Reforma administrativa do governo não deve ser votada nesta semana

Não deverá ser votada, na Câmara dos Deputados, nesta semana, a Medida Provisória que reformulou a arquitetura ministerial promovida pelo governo Bolsonaro, matéria que ainda terá, depois disso, de ir à deliberação do Senado Federal.

Acontece que o presidente da Casa, Rodrigo Maia, juntamente com o presidente do Senado Federal, Davi Alcolumbre, estarão em viagem comum aos Estados Unidos, onde vão se encontrar com investidores interessados no Brasil.

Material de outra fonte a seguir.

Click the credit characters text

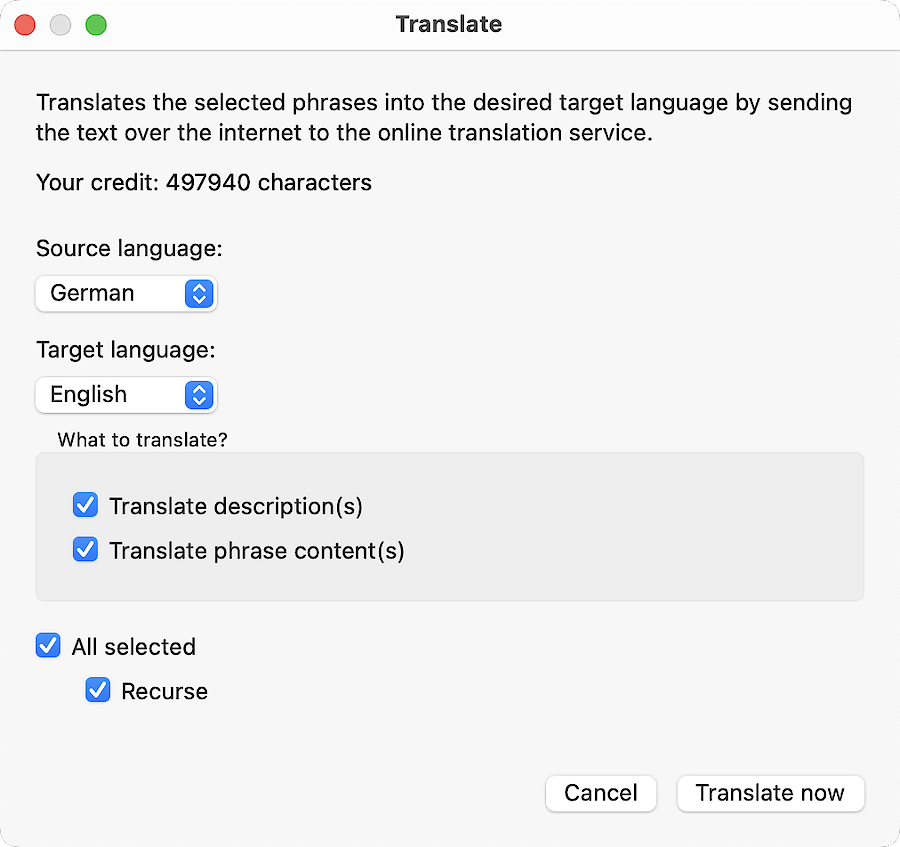click(x=204, y=182)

Não é muito comum que projetos importantes e polêmicos, como é o caso da reforma administrativa do governo, sejam votados em plenário na ausência do presidente da Casa, isso, tanto na Câmara quanto no Senado.

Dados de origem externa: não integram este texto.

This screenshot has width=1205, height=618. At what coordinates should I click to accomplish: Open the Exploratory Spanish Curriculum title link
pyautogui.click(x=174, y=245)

Semana passada, o projeto de reforma administrativa, em forma de MP, e com prazo de validade até o início de junho, deixou a comissão especial reunida para esse fim com modificações que deram o que falar, até hoje.

Os deputados retiraram o Conselho de Controle de Atividades Financeiras (COAF) da órbita do Ministério da Justiça, vale dizer, do ministro Sérgio Moro, devolvendo o órgão ao Ministério da Economia, isto é, ao controle do ministro Paulo Guedes.

A mudança na Coaf provocou reações entre bolsonaristas mais ligados a Moro, e, a tentativa de votar a proposta, no plenário da Câmara, na última quinta-feira, 09, não deu certo, em virtude da falta de quórum na sessão realizada à tarde.

Agora, com outras Medidas Provisórias na frente, e com a viagem do presidente Rodrigo Maia, também será bastante improvável que a MP da reforma administrativa seja votada nesta semana, o que serve para acrescentar elementos de tensão em Brasília.